▸ TASK
Below are the entries; return exactly the line with "বাগমারা (19, 74)" and every later line, without anything else.

Collected data entries:
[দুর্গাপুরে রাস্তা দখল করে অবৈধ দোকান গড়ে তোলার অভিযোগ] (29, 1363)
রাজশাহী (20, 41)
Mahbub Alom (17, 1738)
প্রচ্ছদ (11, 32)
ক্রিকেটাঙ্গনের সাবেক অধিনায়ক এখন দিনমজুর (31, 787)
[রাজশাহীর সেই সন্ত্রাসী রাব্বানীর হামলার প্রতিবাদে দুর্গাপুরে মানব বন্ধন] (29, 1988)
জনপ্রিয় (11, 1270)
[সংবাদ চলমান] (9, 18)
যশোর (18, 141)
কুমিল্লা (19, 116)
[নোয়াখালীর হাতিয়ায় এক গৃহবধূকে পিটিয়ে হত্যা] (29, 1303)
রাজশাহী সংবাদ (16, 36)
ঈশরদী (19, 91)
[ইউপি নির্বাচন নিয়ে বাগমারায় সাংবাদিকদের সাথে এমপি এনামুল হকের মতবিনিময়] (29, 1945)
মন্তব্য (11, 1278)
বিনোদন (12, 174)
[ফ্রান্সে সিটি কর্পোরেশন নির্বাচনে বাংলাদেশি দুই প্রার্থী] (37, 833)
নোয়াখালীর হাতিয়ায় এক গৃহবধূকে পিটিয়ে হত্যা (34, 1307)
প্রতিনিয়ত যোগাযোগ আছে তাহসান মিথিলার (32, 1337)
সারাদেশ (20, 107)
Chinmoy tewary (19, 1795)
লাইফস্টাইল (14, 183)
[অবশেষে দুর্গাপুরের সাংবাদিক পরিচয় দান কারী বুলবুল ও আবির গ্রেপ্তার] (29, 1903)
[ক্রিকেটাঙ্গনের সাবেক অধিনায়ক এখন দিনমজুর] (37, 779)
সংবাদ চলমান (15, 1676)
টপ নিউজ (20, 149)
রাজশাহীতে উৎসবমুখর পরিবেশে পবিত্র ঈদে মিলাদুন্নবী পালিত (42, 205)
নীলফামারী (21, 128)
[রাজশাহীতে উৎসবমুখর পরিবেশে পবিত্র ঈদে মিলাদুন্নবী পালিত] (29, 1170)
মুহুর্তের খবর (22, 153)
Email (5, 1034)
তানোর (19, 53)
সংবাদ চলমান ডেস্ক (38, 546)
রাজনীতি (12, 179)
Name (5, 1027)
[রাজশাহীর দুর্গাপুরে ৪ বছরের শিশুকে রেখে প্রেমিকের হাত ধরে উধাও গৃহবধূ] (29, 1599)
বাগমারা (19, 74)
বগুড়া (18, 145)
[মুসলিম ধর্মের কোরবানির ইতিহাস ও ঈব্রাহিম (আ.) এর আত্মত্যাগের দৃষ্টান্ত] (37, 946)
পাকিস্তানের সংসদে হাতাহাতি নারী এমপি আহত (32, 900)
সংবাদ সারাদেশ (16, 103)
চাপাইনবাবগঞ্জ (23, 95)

▸ EXERCISE RESPONSE
বাগমারা (19, 74)
বগুড়া (18, 145)
[মুসলিম ধর্মের কোরবানির ইতিহাস ও ঈব্রাহিম (আ.) এর আত্মত্যাগের দৃষ্টান্ত] (37, 946)
পাকিস্তানের সংসদে হাতাহাতি নারী এমপি আহত (32, 900)
সংবাদ সারাদেশ (16, 103)
চাপাইনবাবগঞ্জ (23, 95)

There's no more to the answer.